Named after the Greek letters Delta, Gamma, Theta, Vega and Rho, option Greeks provide a way to measure and quantify the sensitivity of the price of an option or set of options and enable you to understand the risk exposures related to those.
Delta, the hedge ratio and the first of the Greeks, defines the likelihood of an option expiring in the money, measuring how much the price of an option might change per $1 fluctuation in the price of the underlying asset.
Gamma measures the rate of change of the Delta, or how much the option’s Delta should change when the price of the underlying asset goes up or down.

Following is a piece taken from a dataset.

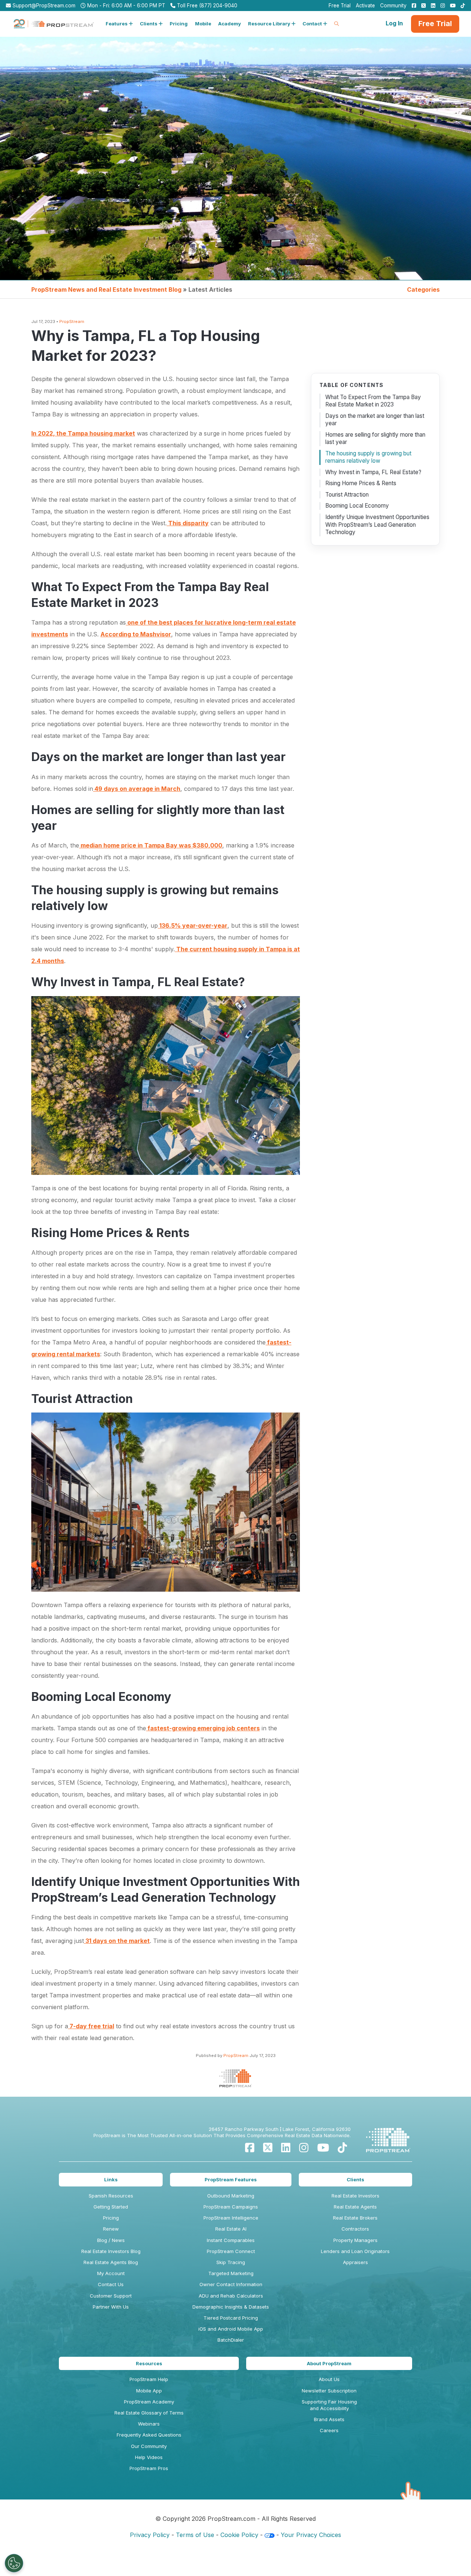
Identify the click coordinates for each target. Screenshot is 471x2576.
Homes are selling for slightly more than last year (375, 438)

Because options lose value as they near expiration, Theta allows you to get a sense of how much of that value you can expect to lose if all other factors remain equal.
Volatility is one of the most crucial things affecting the value of an option. Vega allows you to understand how sensitive an option could be to price swings caused by the volatility of the underlying asset and how that volatility can affect the price. When Vega drops, both calls and puts are likely to decrease in value, whereas when Vega rises, both calls and puts are likely to increase in value.
Although not a crucial factor in determining the value of an option, Rho should be taken into consideration when interest rates are expected to change, such as around Federal Open Market Committee meetings, as it can tell you how much the price of an option should increase or decrease based on the adjustment of the interest rates. When interest rates go up, the value call options usually increase, while the value of the put decreases.
Because the price of an option can be affected by many market conditions, using pricing models to calculate Greeks can help you measure the various factors that can affect the price of an option contract and determine the impact of each factor when the value of it changes.
Armed with Greeks, you will be able to make more educated decisions about which options to trade and when to trade them.